Sending an email privately in reply a public comment and never sending more than one private comment in retaliation is not stalking.  In addition, Jeannie said she would forward any private emails to MoPo and she said this on MoPo.  At no time did she tell me not to email her.  
I received quite a number of private emails commending me on my retaliation and there were no private emails that were derogatory.  Receiving and sending private emails has been a very common occurrence during my MoPo years and they are used for many things such as private poster dealings.  However, they are also used to make private comments without getting the group involved and if two people can duke it out privately, isn't that a lot better than involving the group in a disagreement between two people?
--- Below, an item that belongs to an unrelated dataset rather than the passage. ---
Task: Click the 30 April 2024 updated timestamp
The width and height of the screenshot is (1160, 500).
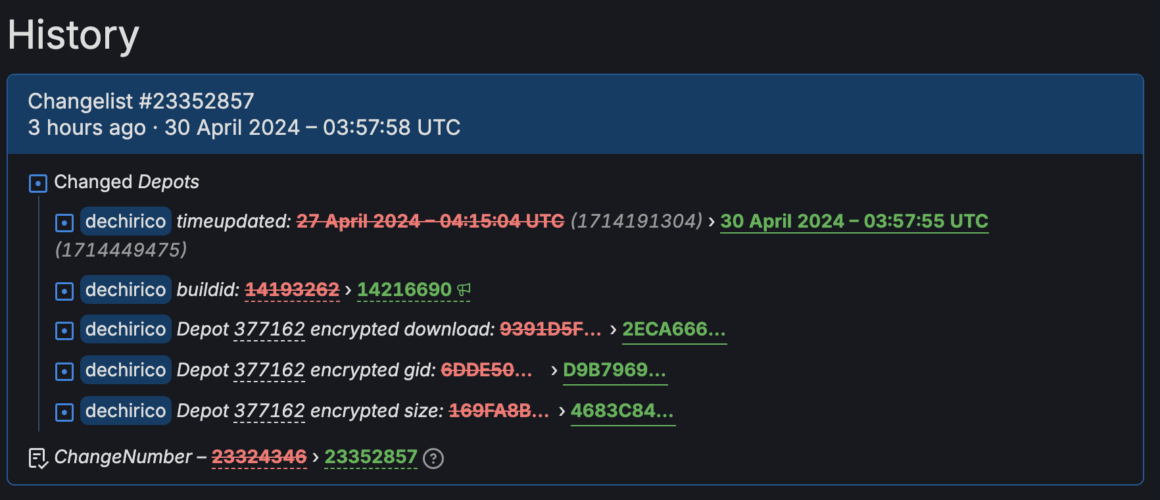Action: point(854,221)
I express my opinion about posters and other matters of substance involving movie posters.  I have no problems with others who disagree with me and publish their opinions.  However, when someone posts a differing opinion from mine and ends it with  "Claude, grow up" then that person deserves a reply equal to his insult.  The same goes for others doing the same thing. 
At no time did I write anything nasty first.  Every single email I wrote was in retaliation to an attack on me.  I hope this clarifies the situation and maybe we can get some movie poster comments in lieu of personal attacks.